No dia 15 de dezembro de 2025, representantes do Ministério Público Federal e do Ministério Público de Minas Gerais se reuniram com moradores da comunidade de Gesteira, no município de Barra Longa, para dar continuidade à execução do chamado Acordo de Gesteira. O encontro marcou mais uma etapa do processo de reparação da localidade, atingida pelo rompimento da barragem de Fundão, ocorrido em 2015.

A agenda teve início com uma visita técnica à área conhecida como Gesteira Velho, que foi soterrada pelos rejeitos de mineração. Em seguida, foi realizada uma reunião ampliada com a comunidade, considerada fundamental para alinhar o cronograma das obras, a gestão dos recursos financeiros disponíveis e as estratégias para a retirada dos rejeitos que ainda impactam o território.

Também participaram do encontro representantes do Grupo de Estudos e Pesquisas Socioambientais da Universidade Federal de Ouro Preto, do Banco de Desenvolvimento de Minas Gerais, do Consórcio Público para o Desenvolvimento do Alto Paraopeba, da Prefeitura de Barra Longa e da assessoria técnica Aedas. A presença de diferentes instituições buscou garantir maior transparência e diálogo com os atingidos.

Durante a reunião, integrantes das instituições de Justiça e dos órgãos técnicos esclareceram dúvidas levantadas pelos moradores. Entre os principais temas discutidos estiveram o plano de retirada dos rejeitos de mineração, o Protocolo de Consulta da Comunidade Quilombola de Gesteira, a viabilidade financeira das intervenções previstas e as condições de segurança do solo para atividades agrícolas futuras.

Questões consideradas sensíveis pela comunidade também estiveram em pauta.

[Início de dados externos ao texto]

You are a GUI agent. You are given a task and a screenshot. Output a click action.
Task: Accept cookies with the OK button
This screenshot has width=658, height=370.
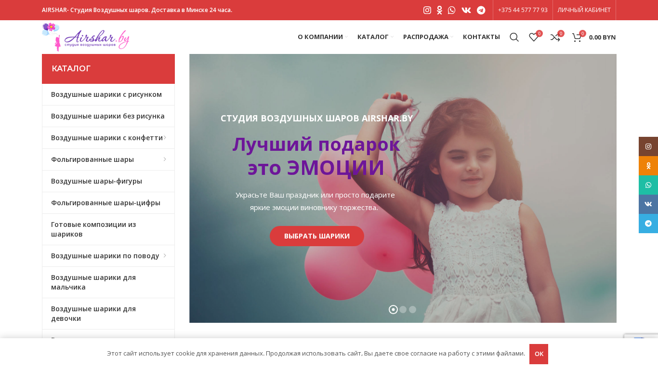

Foram debatidos o cronograma para o início da preparação do terreno, incluindo a terraplanagem, a marcação oficial dos lotes destinados ao reassentamento e a situação dos recursos reservados para a reforma da Igreja de Nossa Senhora da Conceição, reconhecida pelos moradores como símbolo de fé, memória e união coletiva.

Atualmente, o montante disponível para as intervenções em Gesteira, sob custódia do Banco de Desenvolvimento de Minas Gerais, é de R$ 61,8 milhões, valor que já inclui os rendimentos acumulados ao longo do período. Esses recursos deverão ser aplicados em melhorias estruturais, como a implantação de sistemas de água tratada, coleta e tratamento de esgoto, pavimentação de vias, além da recuperação de espaços públicos e comunitários.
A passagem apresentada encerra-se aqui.